Ten Grands. Michael Alan Harrison’s benefit for his music education foundation features his arrangements of pop, classical, jazz and other music for ten grand pianos played by prominent pianists, plus singers and other guest stars. Saturday, Arlene Schnitzer Concert Hall, Portland.

Crossing Borders: A Benefit Concert for BRAVO Youth Orchestras. Portland jazz pianist/composer Darrell Grant joins BRAVO students in his own arrangements of spirituals, blues, and pop tunes for this benefit concert for one of Oregon’s most valuable music organizations, which brings classical music instruction and performance to kids who might not otherwise be able to afford it. The show also features Portland’s excellent Mexican-American singer-songwriter and guitarist Edna Vazquez playing her own music, and French-Canadian tunes from fiddle virtuoso Lisa Ornstein. Saturday, Lincoln Recital Hall, Portland State University.

Chamber Music Amici.
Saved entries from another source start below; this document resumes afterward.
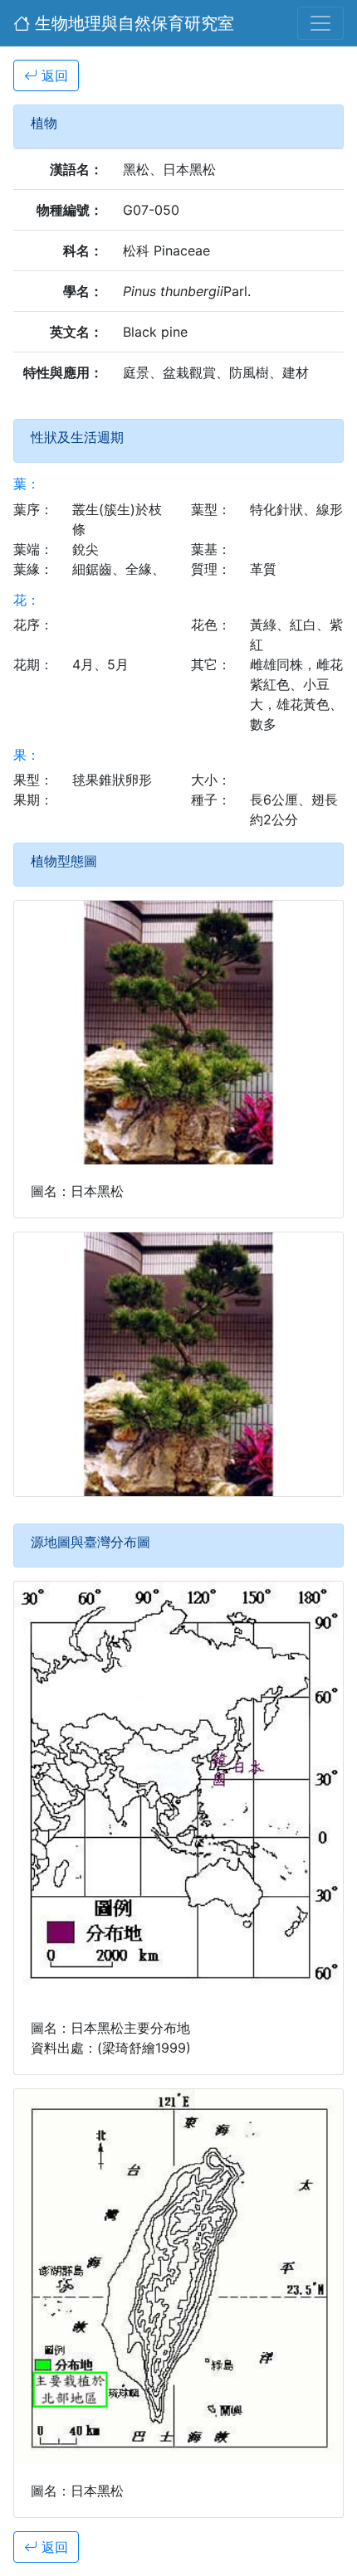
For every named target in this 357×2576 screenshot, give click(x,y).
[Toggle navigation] (320, 23)
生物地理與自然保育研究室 (132, 23)
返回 (52, 75)
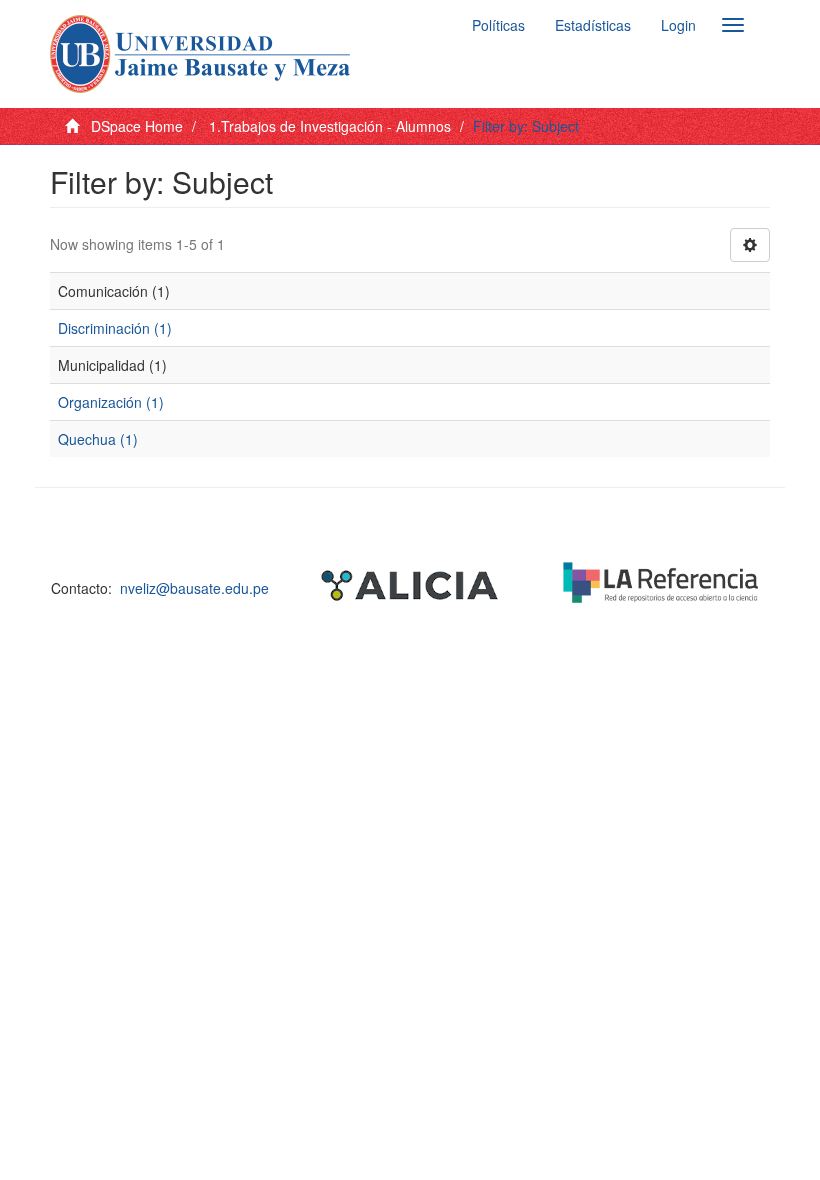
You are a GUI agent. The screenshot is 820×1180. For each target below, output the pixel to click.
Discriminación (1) (115, 328)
Oregon composer Zachary Gulaboff Davis, who is studying at the prestigious Peabody Conservatory, won the ensemble’s composition contest for his new piano quintet, which the group (most current or former University of Oregon faculty members) perform along with Mozart’s lilting Clarinet Trio and Beethoven’s exuberant Op. 18 No. 3 string quartet. Monday, April 17, Wildish Theatre, Springfield.



ArtsWatch links


What’s jazz got to do with it? Jazz writer and radio DJ Lynn Darroch gets the inside story on pianist/composer Darrell Grant’s concert in the Elliott State Forest on the southern Oregon Coast, and how jazz fits into the fight to keep it open as public land.
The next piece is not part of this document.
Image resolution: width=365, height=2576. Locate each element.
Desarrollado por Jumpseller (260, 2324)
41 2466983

Sound of Late: harp attack. Matthew Andrews listens in as the venerable harp gets a jolt of contemporary musical juice.

Random order: a trick of fate. Bob Hicks reviews Portland Actors Conservatory’s sharp and wry production of Steven Dietz’s This Random World.

45th Parallel: critical approach. Terry Ross reviews a contemporary music concert spurred partly by a piece in Oregon ArtsWatch by the young writer/composer Tristan Bliss excoriating a previous 45th Parallel concert, and the group’s subsequent challenge to him to write his own piece if he thought he could do better. He did, and it’s on the program, and Ross found it less interesting than the rest of the show.
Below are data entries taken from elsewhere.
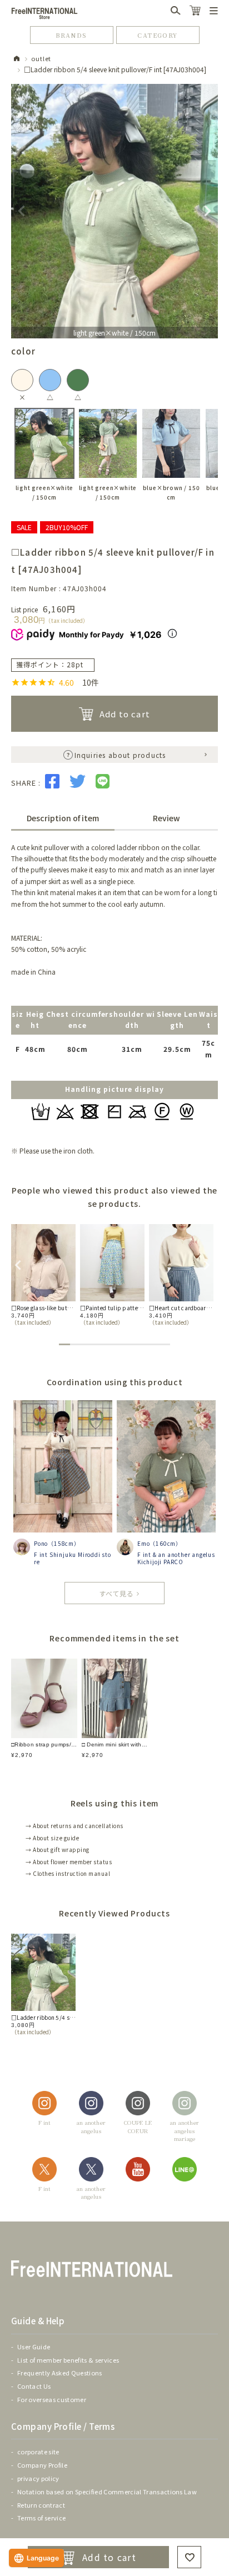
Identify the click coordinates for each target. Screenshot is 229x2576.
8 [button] (142, 1344)
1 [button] (64, 1344)
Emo (143, 1543)
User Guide (33, 2346)
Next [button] (205, 1263)
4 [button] (97, 1344)
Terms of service (41, 2517)
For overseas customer (51, 2399)
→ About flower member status (69, 1862)
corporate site (38, 2451)
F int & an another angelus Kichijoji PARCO (176, 1558)
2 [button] (75, 1344)
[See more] (114, 1593)
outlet (41, 58)
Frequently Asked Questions (59, 2372)
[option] (43, 1275)
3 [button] (86, 1344)
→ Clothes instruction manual (68, 1873)
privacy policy (38, 2478)
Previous (22, 211)
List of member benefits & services (68, 2359)
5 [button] (108, 1344)
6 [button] (120, 1344)
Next (207, 211)
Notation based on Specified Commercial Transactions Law (107, 2491)
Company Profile (42, 2464)
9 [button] (153, 1344)
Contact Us (34, 2386)
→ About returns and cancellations (74, 1825)
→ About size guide (52, 1838)
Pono (41, 1543)
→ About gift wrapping (57, 1849)
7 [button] (131, 1344)
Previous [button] (16, 1263)
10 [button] (164, 1344)
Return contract (41, 2504)
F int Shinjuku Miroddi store (72, 1558)
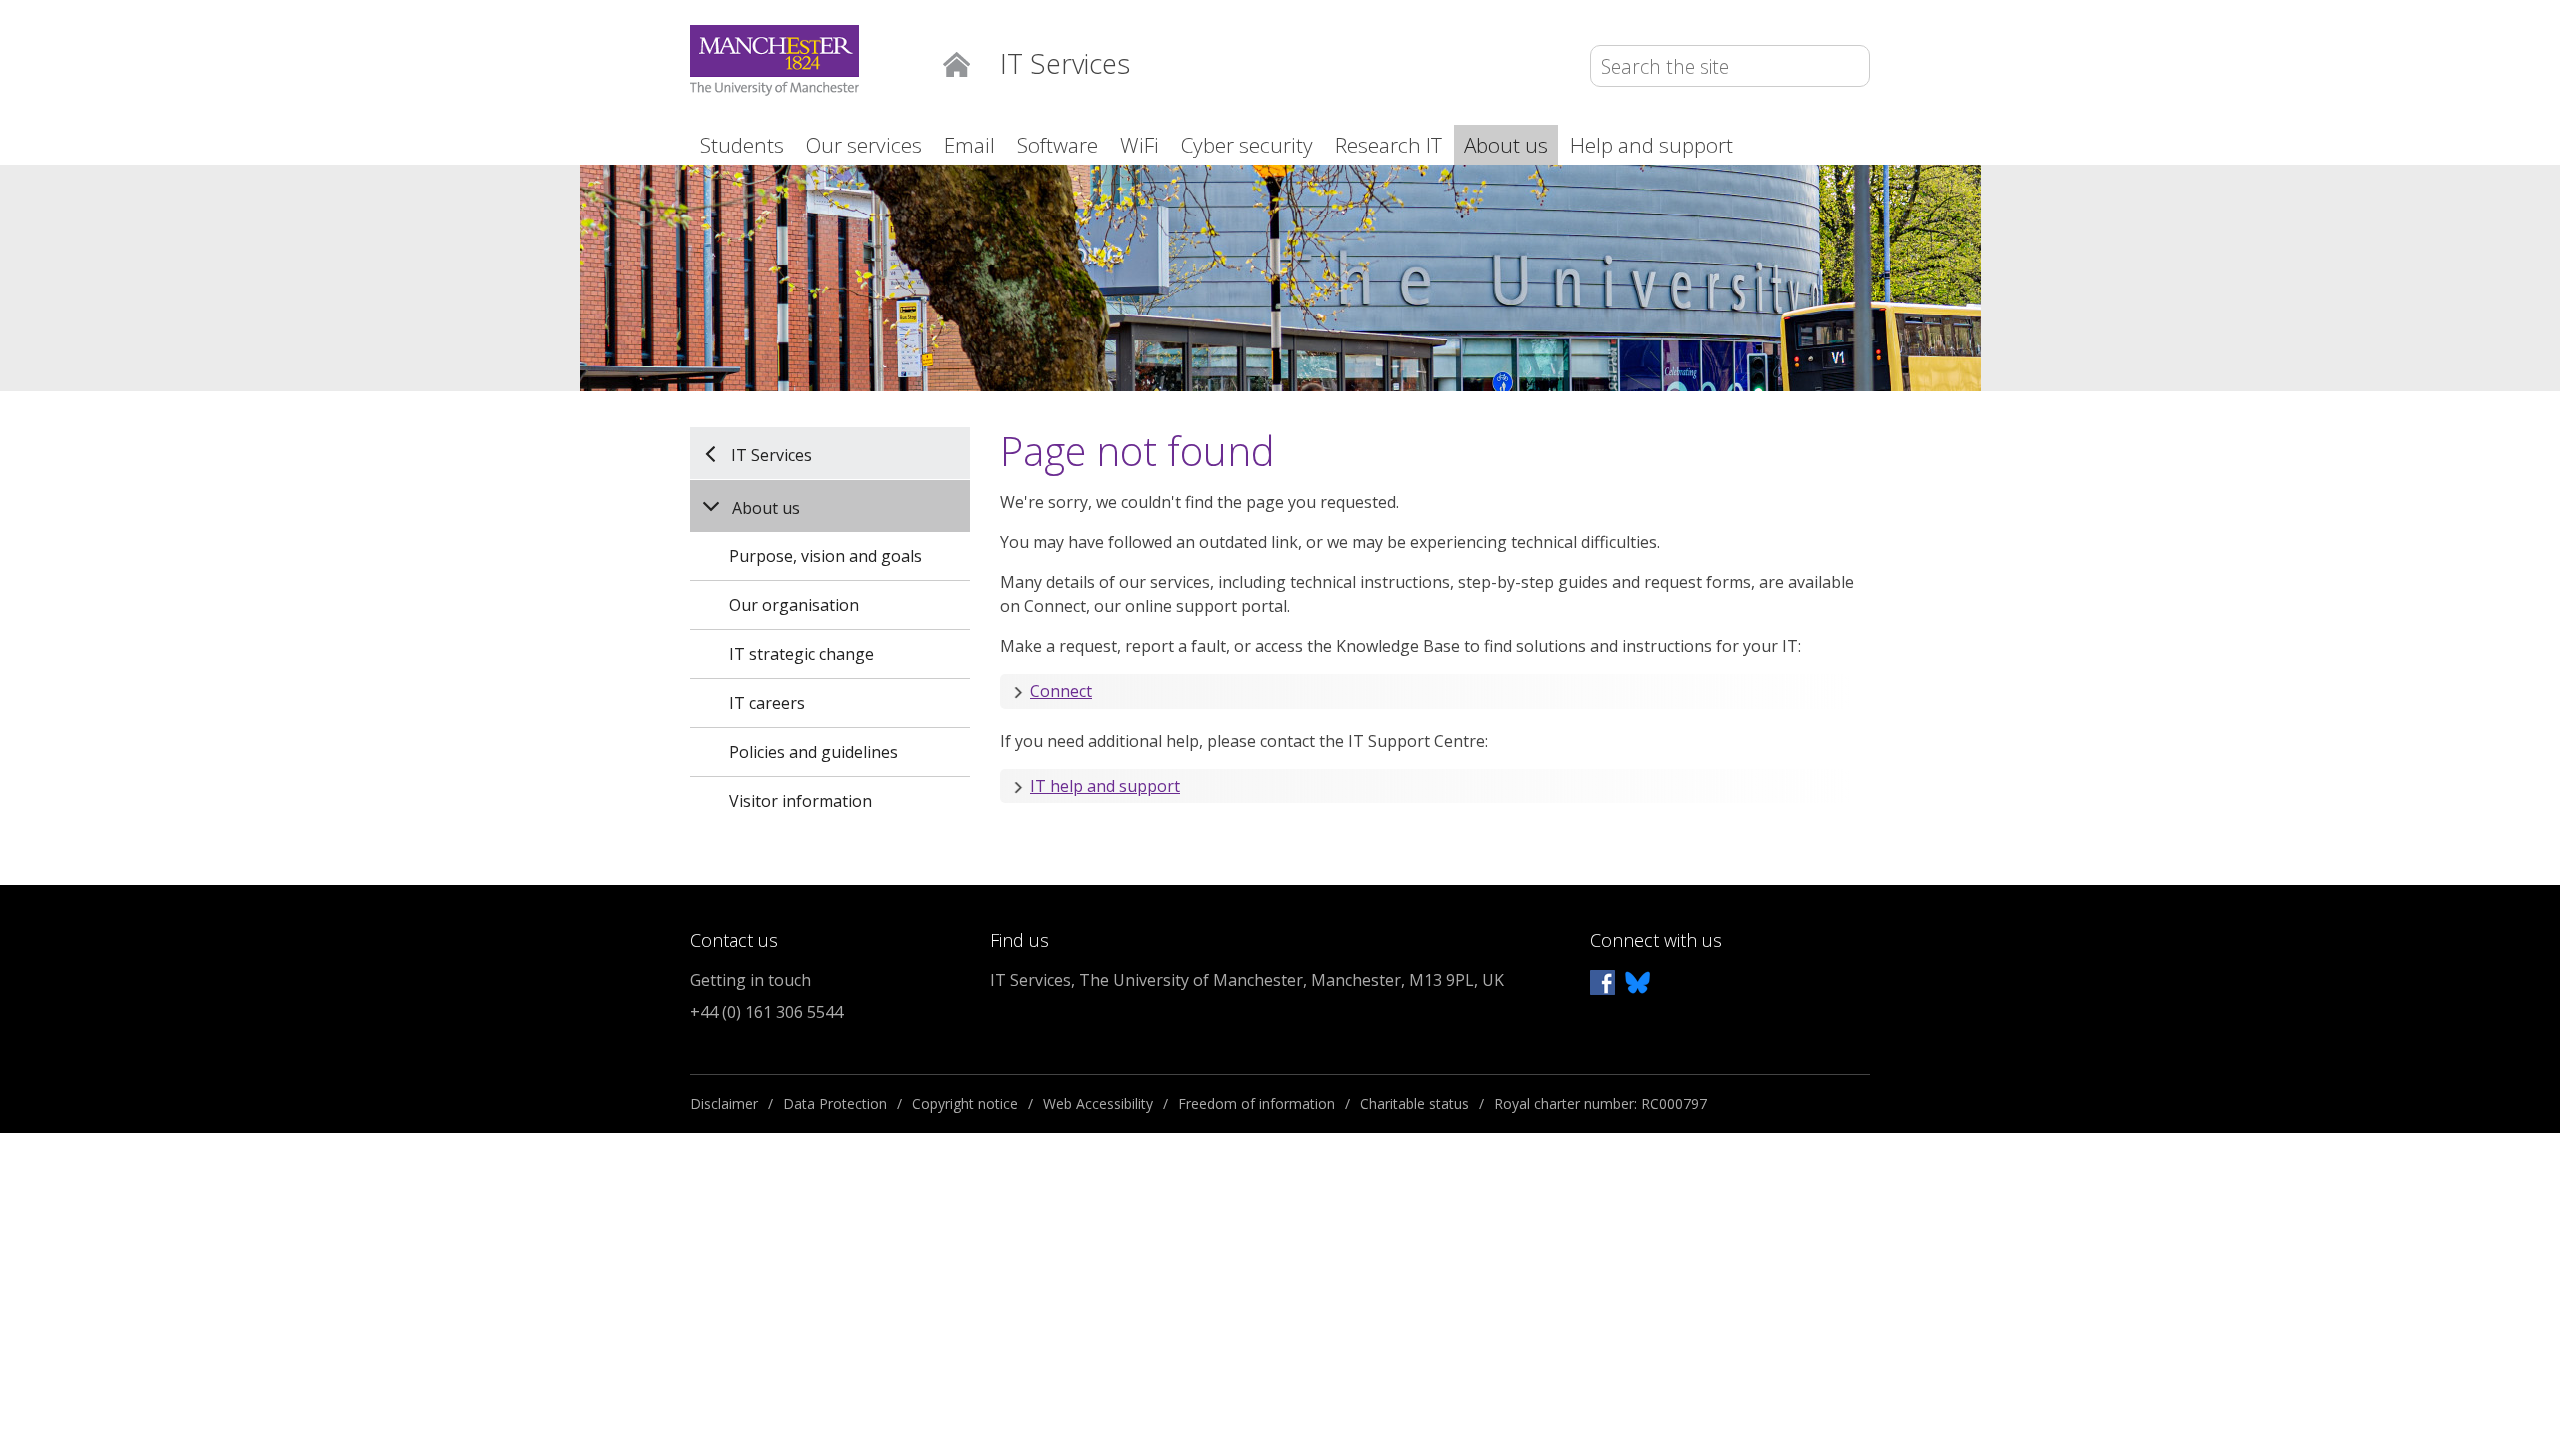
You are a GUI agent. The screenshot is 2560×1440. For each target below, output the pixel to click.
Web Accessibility (1098, 1103)
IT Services (771, 454)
45th Parallel: horror show. On the other hand, Maria Choban went to the same performance and declares it a thrill ride of programming: “A few flubs aside, this was one of the funnest horror shows I’ve lived through!”

Snow Queen: taking the stage. Bob Keefer’s seventh and final installment in his series on Eugene Ballet’s long process of bringing the world premiere of Toni Pimble’s story ballet to the stage takes us to opening night.

Miss Anthology teaches the power of comics. Hannah Krafcik goes behind the drawings in a PICA Precipice Fund undertaking to open the world of “sequential art” (aka comics) to young racially, economically, and gender diverse artists.

A theater eases into company status in stages. A.L. Adams writes that Northwest Theatre Workshop is playing the long game with its approach to two new works, Ciji Guerin’s Noisemaker and Wayne Harrel’s Jaffa Gate.

Dave Holland Trio: all about the bass. Angela Allen talks with the jazz star before his recent show in town about, among other things, his care of the late, great, legendary Portland bassist LeRoy Vinnegar’s bass, which Holland has inherited.